Delivery of second S-400 battery to Turkey completed, defense ministry says
Story Code : 816439
The ministry announced in a statement that the delivery process was finished at Murted Airfield Command, located 35 kilometers (22 miles) northwest of the capital Ankara, on Sunday but the training of Turkish personnel was still ongoing.
The second part of the shipments began on August 27.
The first part of the S-400 delivery was completed in late July. Russia delivered 30 planeloads of S-400 hardware and equipment – as part of the initial batch – to Murted Airfield Command.
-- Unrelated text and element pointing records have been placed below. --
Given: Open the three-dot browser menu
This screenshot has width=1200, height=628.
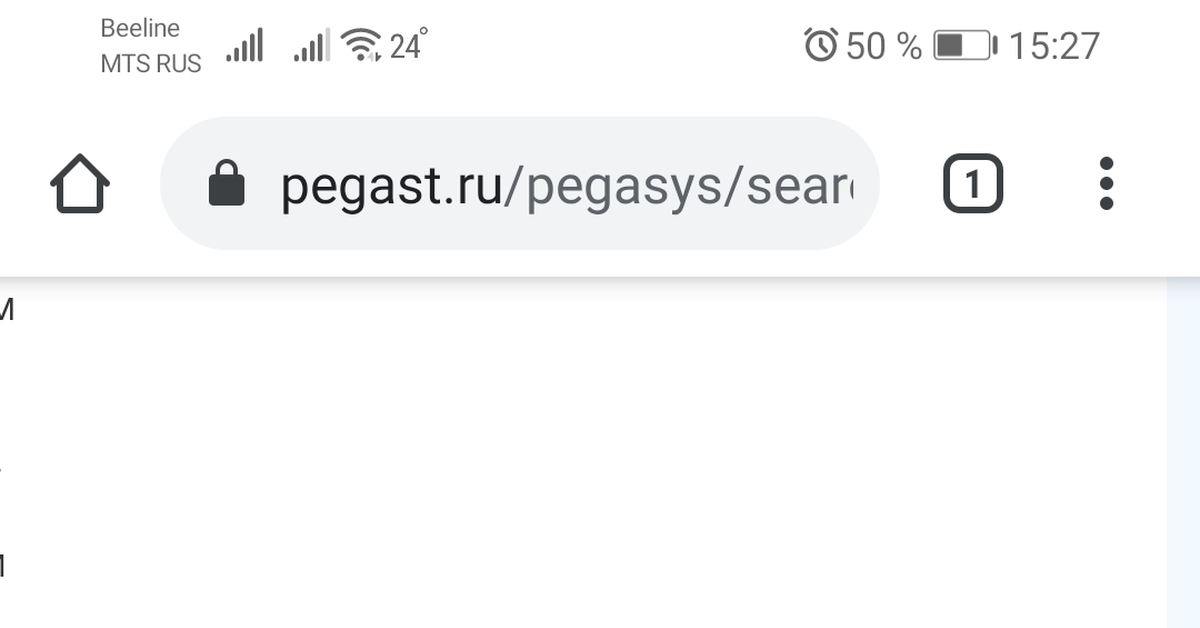Looking at the screenshot, I should tap(1106, 184).
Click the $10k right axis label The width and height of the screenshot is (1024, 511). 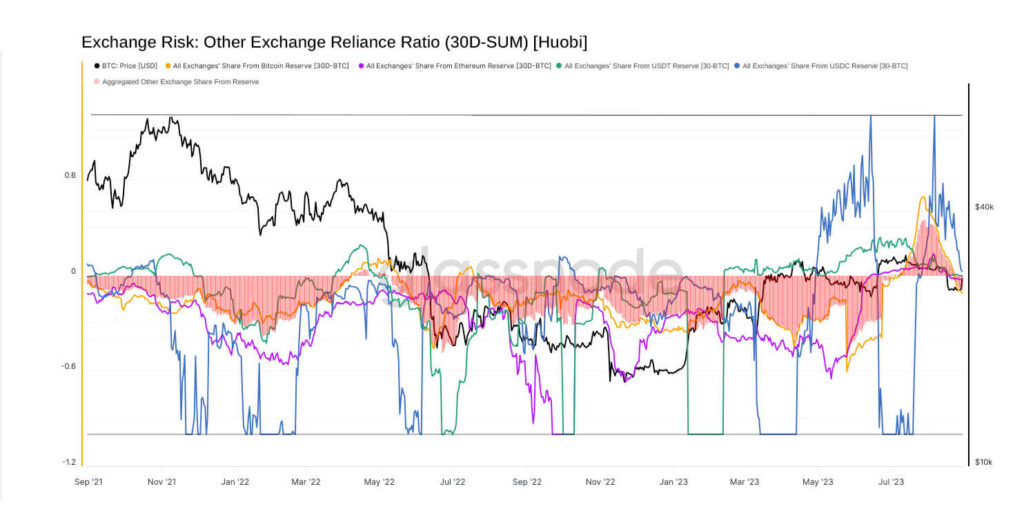pyautogui.click(x=984, y=462)
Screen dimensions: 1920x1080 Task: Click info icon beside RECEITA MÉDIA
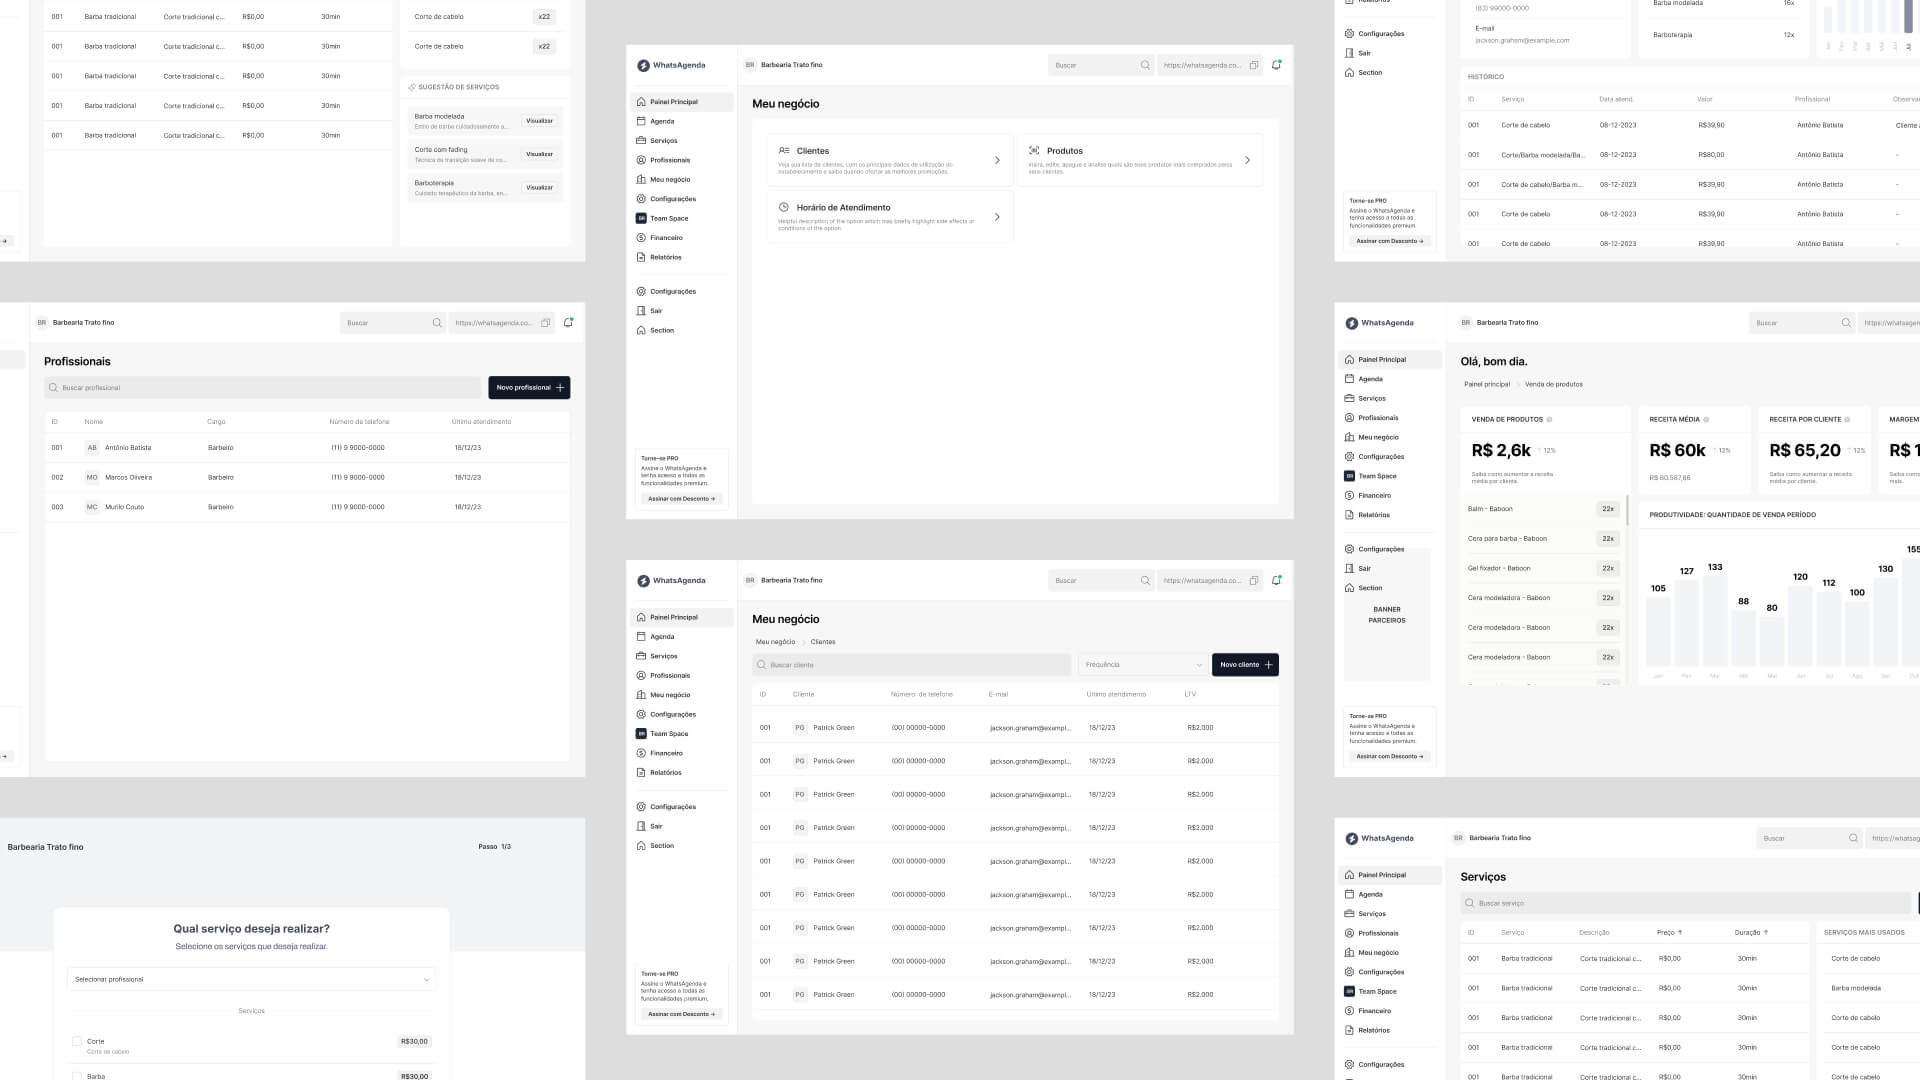(x=1706, y=420)
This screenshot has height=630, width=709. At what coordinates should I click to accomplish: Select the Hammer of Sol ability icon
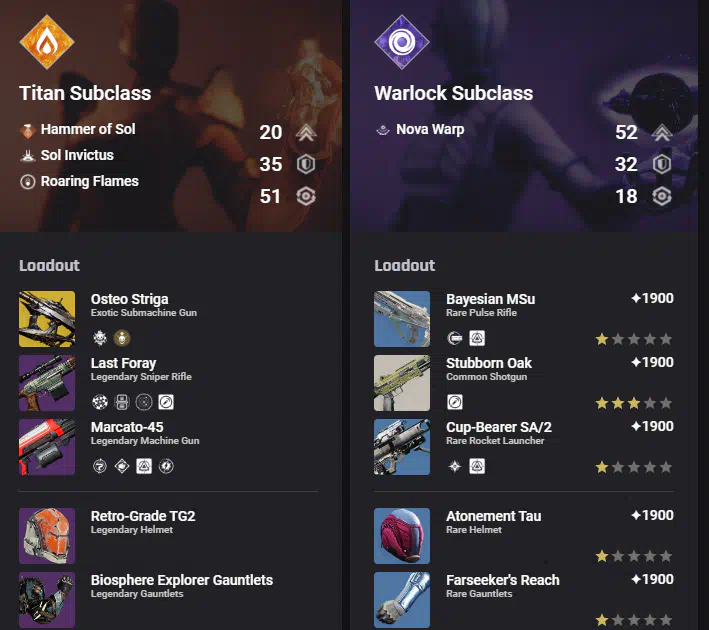pyautogui.click(x=28, y=130)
Ankara and Washington have been at loggerheads over Turkey's purchase of the S-400 systems, which the United States says are not compatible with NATO defenses and poses a threat to Lockheed Martin F-35 stealth fighter jets.
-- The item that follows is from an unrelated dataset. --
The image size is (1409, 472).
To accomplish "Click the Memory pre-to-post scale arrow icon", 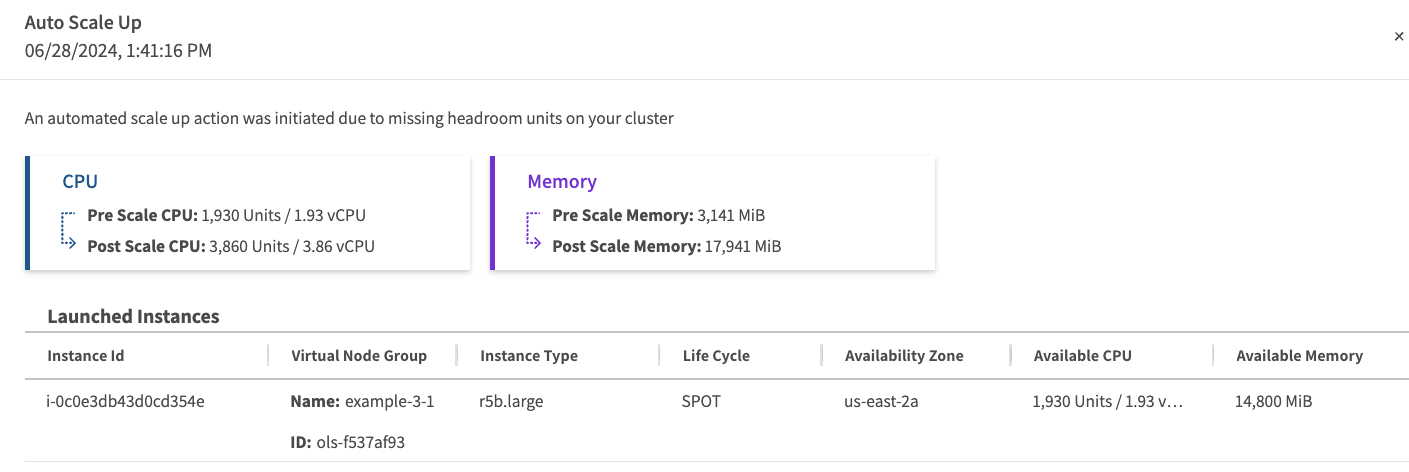I will tap(534, 229).
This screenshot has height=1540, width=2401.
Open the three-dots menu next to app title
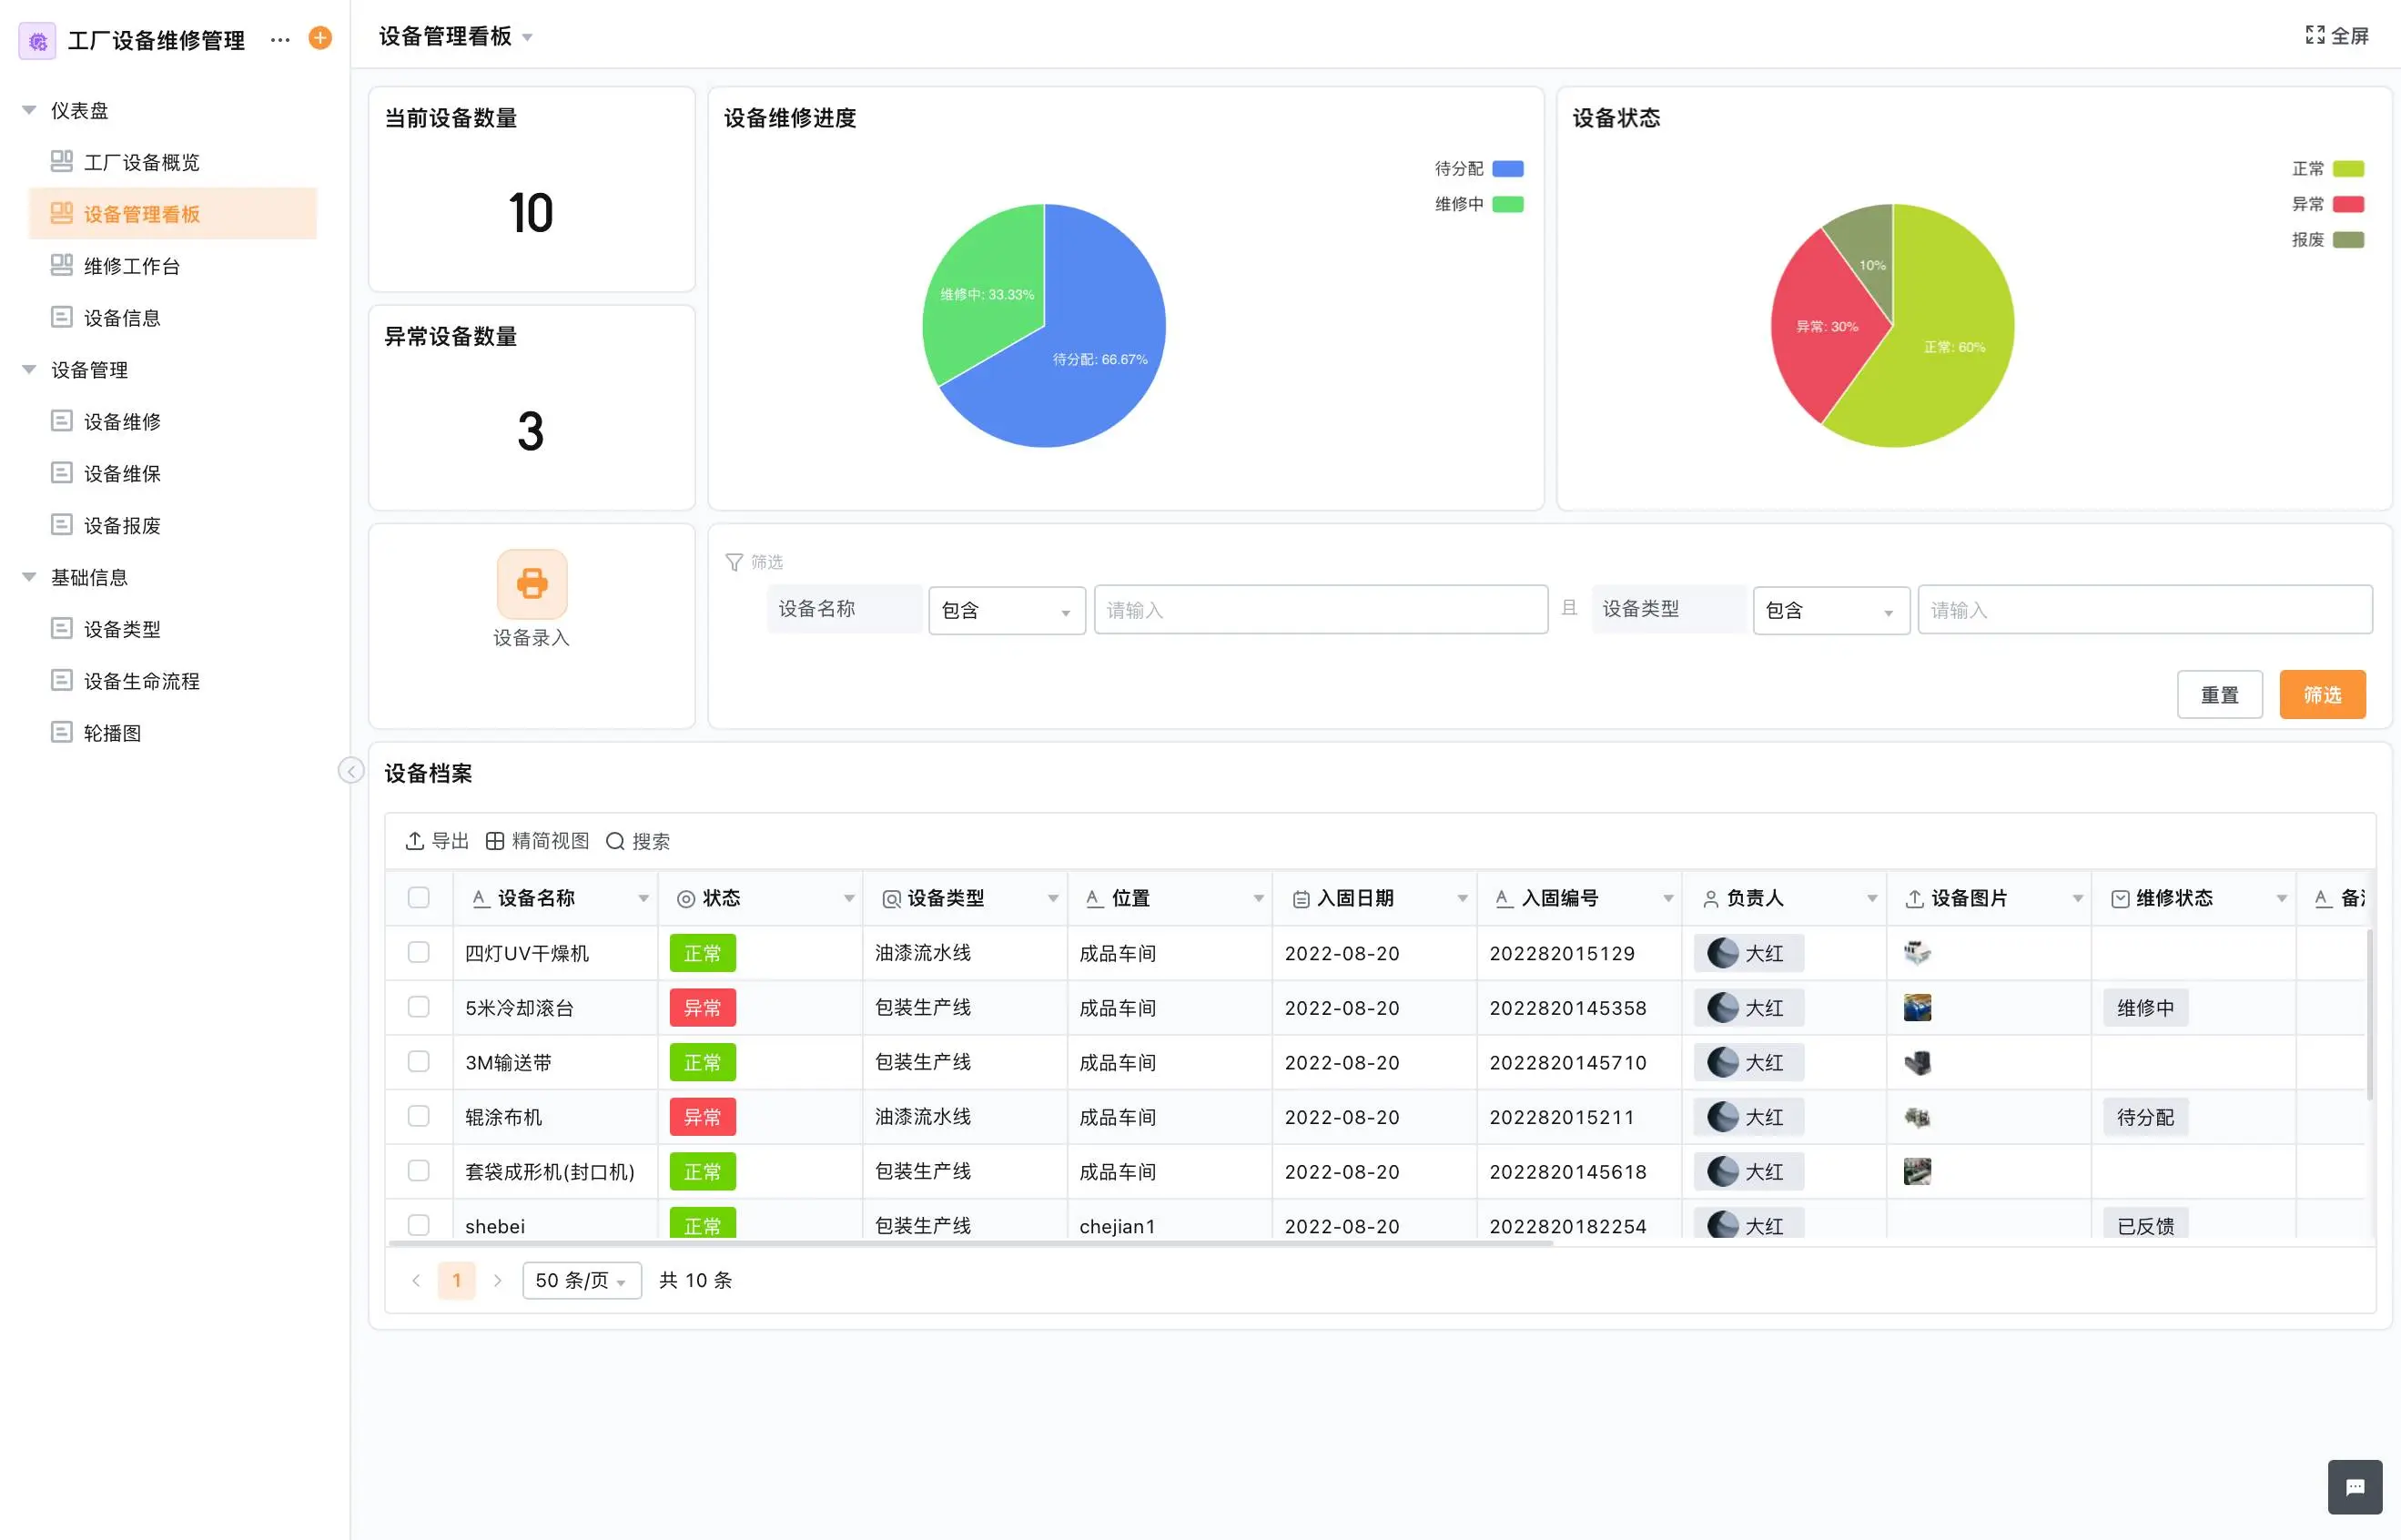coord(280,40)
Turkish Foreign Minister Mevlut Cavusglu told Turkish-language CNN Turk television news network in an exclusive interview on Saturday that S-400 missile systems would be activated despite repeated US warnings.
“They (US officials) told us 'don't activate them and we can sort this out', but we told them that we didn't buy these systems as a prop,” the top Turkish diplomat said, adding that Turkey would be open to buying US-made Patriot surface-to-air missile systems as well.
On September 9, US Treasury Secretary Steven Mnuchin said Donald Trump’s administration was considering imposing sanctions on Turkey over purchase of S-400 systems, but no decisions have been made.
Cavusoglu told private Turkish-language TGRT Haber television news network in an exclusive interview back on July 22 that his country would take retaliatory measures in case the United States slapped sanctions on Ankara over the Russian-made systems.
“If the United States portrays an adversarial attitude towards us, we will take retaliatory measures, as we've told them. This is not a threat or a bluff. We are not a country that will bow down to those who show an animosity towards Turkey,” he said.
Cavusoglu added that he did not expect the US administration to take such an action.
Turkish President Recep Tayyip Erdogan told Reuters in an interview on Friday that he would discuss a possible purchase of Patriot systems with Trump during a meeting at the UN General Assembly later this month.
He also noted that his close relationship with Trump could mend tensions over Ankara's purchase of the Russian S-400 missile defense systems.
The White House said on July 17 that it was no longer possible for Turkey to be involved in the program for the F-35 stealth jets after parts of S-400 began arriving in Ankara.
It also said it would impose sanctions on Turkey under the Countering America's Adversaries Through Sanctions Act (CAATSA).
The US Congress passed the CAATSA against Russia in August 2017 over allegations of interfering in the 2016 presidential election. The law, among other things, imposes sanctions on countries and companies that engage in contracts to purchase weaponry from Russia.
Moscow and Ankara finalized an agreement on the delivery of the S-400 in December 2017.
Back in April 2018, Erdogan and his Russian counterpart Vladimir Putin said in Ankara that they had agreed to expedite the delivery of the S-400. At the time, it was said that the delivery could be made between late 2019 and early 2020.
A number of (NATO member states have criticized Turkey for purchase of the S-400, arguing the missile batteries are not compatible with those of the military alliance.
They also argue that the purchase could jeopardize Ankara’s acquisition of F-35 fighter jets and possibly result in US sanctions.
The S-400 is an advanced Russian missile system designed to detect, track, and destroy planes, drones, or missiles as far as 402 kilometers away. It has previously been sold only to China and India.
Ankara is striving to boost its air defense, particularly after Washington decided in 2015 to withdraw its Patriot surface-to-air missile system from Turkish border with Syria, a move that weakened Turkey’s air defense.
Before gravitating towards Russia, the Turkish military reportedly walked out of a $3.4-billion contract for a similar Chinese system. The withdrawal took place under purported pressure from Washington.